Татарин повел плечами, пытаясь пожать ими под кирасой. Ему непонятно было удивление князя, поскольку тот не сказал главного: как раз во время атаки на испанские укрепления под Корзье он чуть было не погиб. И боль, что пронизывает его сейчас от темени до пят — память об этой распроклятой деревушке. Правда, если из той же деревушки Господь прислал ему весть от графини, то можно считать, что тем самым ниспослал молодому воину свою милость или рыцарские извинения — это уж кому как угодно.
— Надолго графиня остановилась там?
— До следующего утра. В Корзье она торопилась до тех пор, пока случайно не узнала, что лишь недавно вы там сражались и что теперь казачья бригада расквартирована здесь, в Понпансье.
Гяур не решился спрашивать татарина, почему Диана не приехала сюда, в Понпансье, вместе с ним. Это было бы бестактно. Мужественная графиня и так не раз появлялась в расположении войск — тут уж надо отдать ей должное. Какая еще из прекрасных женщин Франции выискивает своего возлюбленного по всему побережью от Дюнкерка до Шербура? По всему воюющему побережью.
— Передай стоящему у ворот казаку, чтобы готовил коня, — произнес князь после минуты молчания, когда Юлдашу показалось, что он вообще уснул или потерял сознание.
— Прикажу, храбрейший, — поклонился татарин, но, уже выходя из комнаты, задержался и проследил, с каким трудом, натужно кряхтя, полковник пытается подняться со своего ложа.

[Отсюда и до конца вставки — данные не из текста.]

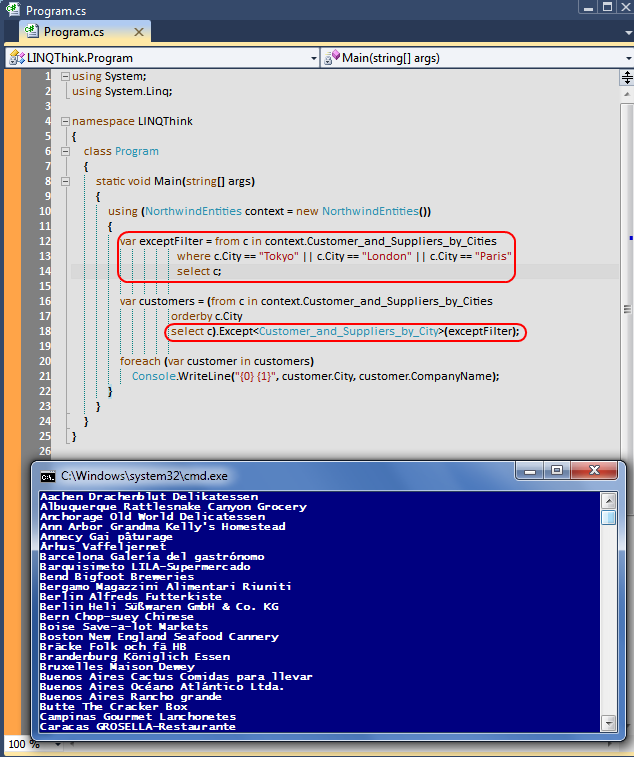Click the split editor handle above scrollbar

[627, 75]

Боясь гнева князя, являвшегося к тому же его хозяином, он ничего не сказал, вышел и помог казаку оседлать коня. Однако, подводя его полковнику, осмелился заметить:
— Я все понял, господин полковник. Нельзя вам пока что в седло. Для вас дорога может оказаться слишком трудной.
— Что ты сказал? — прищурился Гяур, с трудом распрямляя спину. На крыльцо он вышел в таком состоянии, словно тащил на себе мешок камней.
— Дорога размыта дождем и разбита копытами. Вам придется нелегко.
— А до сих пор я ездил по лунным коврам? Кстати, что это за молодцы? — кивнул он в сторону стоявших по ту сторону ворот двух солдат.
— Из гарнизона Корзье. Их там всего десять человек, во главе с сержантом, который не мог отказать графине.
— Хотел бы я видеть французского генерала или генерала любой другой армии мира, решившегося отказать ей в столь невинной просьбе, — тоскливо улыбнулся Гяур, с трудом и не без помощи татарина, которой, впрочем, решил этого не заметить, взбираясь в седло.
— Вы по-прежнему правы, храбрейший.
Французские драгуны оставались молчаливыми, как статуи у стен Лувра. Татарин избрал для себя роль арьергарда, они же оба лениво галопировали на своих рослых саксонских битюгах чуть позади и как бы по бокам от полковника.
После нескольких минут тряского бездорожья Гяур взбодрился. Он понемногу оживал, словно взявшийся за весла моряк. Как объяснил Юлдаш, они держали путь напрямик, через негустой сосновый лес, упорно цеплявшийся за склоны холмов с замысловатыми очертаниями, часто напоминающими очертания полуразрушенных пирамид. Прислушиваясь то к утихавшей, то к вновь разгоравшейся боли в спине, князь, тем не менее, мечтательно всматривался в освещенные кроны огромных корабельных сосен, подставляя лицо пробивающимся сквозь них лучам. А еще он с нетерпением посматривал на изгибы лесной дороги, в надежде, что, за очередным из них, наконец-то покажется поле, после которого взблеснет на солнце шпиль местной церкви — неизменный атрибут любой, даже самой маленькой, фламандской деревушки.